> _TEXTO PROPORCIONADO_
<<<<

El presidente de El Salvador, Nayib Bukele. | Europa Press

El jardín donde asesinaron al sacerdote Ignacio Ellacuría es muy agradable. Hoy es un memorial, pero en su día fue parte de la residencia del rector de la Universidad de Centro América (UCA), todo un remanso de paz en medio del bullicio de San Salvador. Allí crecen exuberantes especies tropicales domesticadas con la paciencia de un santo: el jengibre rojo con su flor escamada que parece la cola de un pangolín, flores-tigre amarillas que se abren como falsas orquídeas y las floraciones colgantes de los platanillos que podrían confundirse con figuras de origami.

El trino de pájaros coloridos que no acierto a nombrar no hace sino subrayar el silencio de este verde rincón en el que hay una placa donde se leen los nombres de otros cinco jesuitas asesinados junto al rector Ellacuría —todos docentes, filósofos, intelectuales de altos vuelos y activistas de los derechos humanos— los jesuitas Ignacio Martín-Baro, Segundo Montes, Juan Ramón Moreno, Amando López, Joaquín López y López. En la placa no debieron de encontrar sitio para escribir los nombres de la empleada doméstica de la residencia, Elba Ramos, ni de su hija Celina, que fueron asesinadas junto a los religiosos porque tuvieron la mala suerte de ser testigos inoportunos de la matanza.

>>>>

> _LISTADO PROPORCIONADO_

<<<<

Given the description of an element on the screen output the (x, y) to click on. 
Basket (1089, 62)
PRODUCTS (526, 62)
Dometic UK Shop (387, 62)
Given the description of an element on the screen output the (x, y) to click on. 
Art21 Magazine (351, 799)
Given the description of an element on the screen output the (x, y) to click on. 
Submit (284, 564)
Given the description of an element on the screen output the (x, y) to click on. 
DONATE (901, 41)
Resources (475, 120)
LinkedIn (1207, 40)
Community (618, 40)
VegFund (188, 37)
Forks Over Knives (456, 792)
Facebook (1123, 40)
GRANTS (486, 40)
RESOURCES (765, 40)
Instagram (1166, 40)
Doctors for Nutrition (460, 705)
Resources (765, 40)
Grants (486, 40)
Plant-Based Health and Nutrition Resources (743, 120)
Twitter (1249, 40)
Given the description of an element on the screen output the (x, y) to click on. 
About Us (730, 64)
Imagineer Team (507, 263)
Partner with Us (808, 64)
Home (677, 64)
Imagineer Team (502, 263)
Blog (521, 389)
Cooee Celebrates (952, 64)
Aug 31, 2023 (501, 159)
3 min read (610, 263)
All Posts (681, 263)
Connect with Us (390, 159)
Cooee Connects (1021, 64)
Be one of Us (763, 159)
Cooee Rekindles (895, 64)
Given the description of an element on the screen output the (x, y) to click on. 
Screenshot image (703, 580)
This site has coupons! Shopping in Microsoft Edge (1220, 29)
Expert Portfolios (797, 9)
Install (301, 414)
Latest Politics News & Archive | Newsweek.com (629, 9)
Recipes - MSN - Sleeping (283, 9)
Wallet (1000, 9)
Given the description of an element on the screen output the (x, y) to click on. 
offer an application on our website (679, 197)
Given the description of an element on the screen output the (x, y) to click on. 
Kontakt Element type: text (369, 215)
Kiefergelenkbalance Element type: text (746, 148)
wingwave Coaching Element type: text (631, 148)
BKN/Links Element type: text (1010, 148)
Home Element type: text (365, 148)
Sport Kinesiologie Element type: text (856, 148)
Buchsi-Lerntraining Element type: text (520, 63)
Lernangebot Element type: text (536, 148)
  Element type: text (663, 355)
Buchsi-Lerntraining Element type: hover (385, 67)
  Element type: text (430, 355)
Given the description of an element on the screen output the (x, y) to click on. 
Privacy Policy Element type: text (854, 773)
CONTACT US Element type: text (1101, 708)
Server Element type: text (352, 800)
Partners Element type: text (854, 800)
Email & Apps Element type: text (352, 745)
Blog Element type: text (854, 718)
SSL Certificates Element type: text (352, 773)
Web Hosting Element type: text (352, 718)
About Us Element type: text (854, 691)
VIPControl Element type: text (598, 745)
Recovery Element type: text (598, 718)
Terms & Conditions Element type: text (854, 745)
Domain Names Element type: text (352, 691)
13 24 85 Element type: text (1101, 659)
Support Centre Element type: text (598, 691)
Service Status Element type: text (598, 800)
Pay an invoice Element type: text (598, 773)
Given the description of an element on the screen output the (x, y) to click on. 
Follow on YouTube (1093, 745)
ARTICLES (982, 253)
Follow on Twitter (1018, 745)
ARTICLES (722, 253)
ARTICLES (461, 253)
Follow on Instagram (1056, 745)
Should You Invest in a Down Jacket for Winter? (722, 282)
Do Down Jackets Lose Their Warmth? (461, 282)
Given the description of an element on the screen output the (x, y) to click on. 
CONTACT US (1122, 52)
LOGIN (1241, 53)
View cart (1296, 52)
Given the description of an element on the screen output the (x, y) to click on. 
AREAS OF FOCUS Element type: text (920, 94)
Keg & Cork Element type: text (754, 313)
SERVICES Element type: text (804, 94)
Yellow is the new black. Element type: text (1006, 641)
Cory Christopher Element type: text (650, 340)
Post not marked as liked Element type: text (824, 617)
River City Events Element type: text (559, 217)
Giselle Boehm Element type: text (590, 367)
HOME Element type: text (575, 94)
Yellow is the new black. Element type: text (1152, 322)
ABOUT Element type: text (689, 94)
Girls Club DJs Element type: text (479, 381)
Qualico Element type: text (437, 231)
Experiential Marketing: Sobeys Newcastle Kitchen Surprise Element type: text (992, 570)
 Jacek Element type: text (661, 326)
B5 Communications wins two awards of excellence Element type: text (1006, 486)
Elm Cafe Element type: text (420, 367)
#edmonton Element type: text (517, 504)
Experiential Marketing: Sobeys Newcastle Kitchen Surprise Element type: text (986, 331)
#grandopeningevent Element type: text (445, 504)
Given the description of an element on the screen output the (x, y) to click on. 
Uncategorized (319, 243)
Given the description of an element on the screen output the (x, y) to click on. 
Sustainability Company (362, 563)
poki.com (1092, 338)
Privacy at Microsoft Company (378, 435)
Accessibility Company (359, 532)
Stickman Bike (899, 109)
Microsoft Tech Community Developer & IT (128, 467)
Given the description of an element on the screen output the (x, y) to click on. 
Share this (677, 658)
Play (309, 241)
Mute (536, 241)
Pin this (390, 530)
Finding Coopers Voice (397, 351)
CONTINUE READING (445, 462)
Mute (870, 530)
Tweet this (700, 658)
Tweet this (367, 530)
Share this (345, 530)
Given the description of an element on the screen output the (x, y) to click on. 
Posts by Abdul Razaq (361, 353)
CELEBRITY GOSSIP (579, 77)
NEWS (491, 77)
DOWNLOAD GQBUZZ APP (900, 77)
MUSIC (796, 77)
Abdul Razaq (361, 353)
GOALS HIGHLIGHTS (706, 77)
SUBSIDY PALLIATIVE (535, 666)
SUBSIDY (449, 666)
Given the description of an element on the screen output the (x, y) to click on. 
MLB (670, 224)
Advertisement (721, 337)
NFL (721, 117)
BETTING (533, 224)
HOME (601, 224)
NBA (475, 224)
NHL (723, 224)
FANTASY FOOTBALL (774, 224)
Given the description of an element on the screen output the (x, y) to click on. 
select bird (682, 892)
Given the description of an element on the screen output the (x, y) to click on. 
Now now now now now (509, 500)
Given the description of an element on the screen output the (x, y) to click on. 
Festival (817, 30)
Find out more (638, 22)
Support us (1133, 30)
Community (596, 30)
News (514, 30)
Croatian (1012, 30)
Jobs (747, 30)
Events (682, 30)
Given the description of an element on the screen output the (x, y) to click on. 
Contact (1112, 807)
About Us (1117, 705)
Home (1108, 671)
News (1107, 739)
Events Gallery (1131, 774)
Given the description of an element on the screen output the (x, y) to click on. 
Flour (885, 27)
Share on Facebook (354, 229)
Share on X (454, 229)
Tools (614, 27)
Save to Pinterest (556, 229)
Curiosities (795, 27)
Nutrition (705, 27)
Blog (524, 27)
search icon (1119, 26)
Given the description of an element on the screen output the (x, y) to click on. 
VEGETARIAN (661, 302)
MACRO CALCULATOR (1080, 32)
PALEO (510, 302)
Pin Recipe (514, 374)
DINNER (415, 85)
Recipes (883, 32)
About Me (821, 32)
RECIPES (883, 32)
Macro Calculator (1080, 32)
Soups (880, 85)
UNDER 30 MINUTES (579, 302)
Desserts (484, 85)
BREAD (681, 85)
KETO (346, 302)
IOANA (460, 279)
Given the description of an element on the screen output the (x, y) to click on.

>>>>

> _INDICACIÓN 1_
En el texto sobre el jardín memorial de la UCA, ¿cómo se llamaba la empleada doméstica de la residencia asesinada junto a los jesuitas?
> _INDICACIÓN 2_
Prosigue el texto sobre el jardín memorial de la UCA a partir de su última oración.

> _RESPUESTA FINAL 1_
Se llamaba Elba Ramos.

> _RESPUESTA FINAL 2_
Pintura en homenaje a Monseñor Romero. | Jacobo Bergareche

Al jardín se entra pasando ante el busto dorado de Monseñor Romero, otro sacerdote asesinado cuando oficiaba la Eucaristía en una capilla de San Salvador, pocos años antes del asesinato de estos otros sacerdotes que le sucedieron en su lucha y en su martirio. Entre el busto de Romero y el jardín, hay una modesta sala de exposiciones donde tras una vitrina, se conservan suspendidas del techo, fantasmales, la ropa que llevaban los asesinados al morir: un albornoz, unos calzoncillos, unos zapatos con los orificios de las balas, sus manchas de sangre y sus desgarros, a pesar del silencio uno puede oír gritos y disparos en su cabeza al ver estas prendas.

A unos cincuenta metros de este memorial está una moderna iglesia de ladrillo visto, luminosa y diáfana, con un colorido retablo de estilo indigenista y un crucifijo pintado con los mismos colores alegres que las flores y los pájaros que viven en ese bello jardín que uno no puede dejar de imaginar cubierto por un charco de sangre y el montón de cadáveres acribillados de un puñado de hombres buenos.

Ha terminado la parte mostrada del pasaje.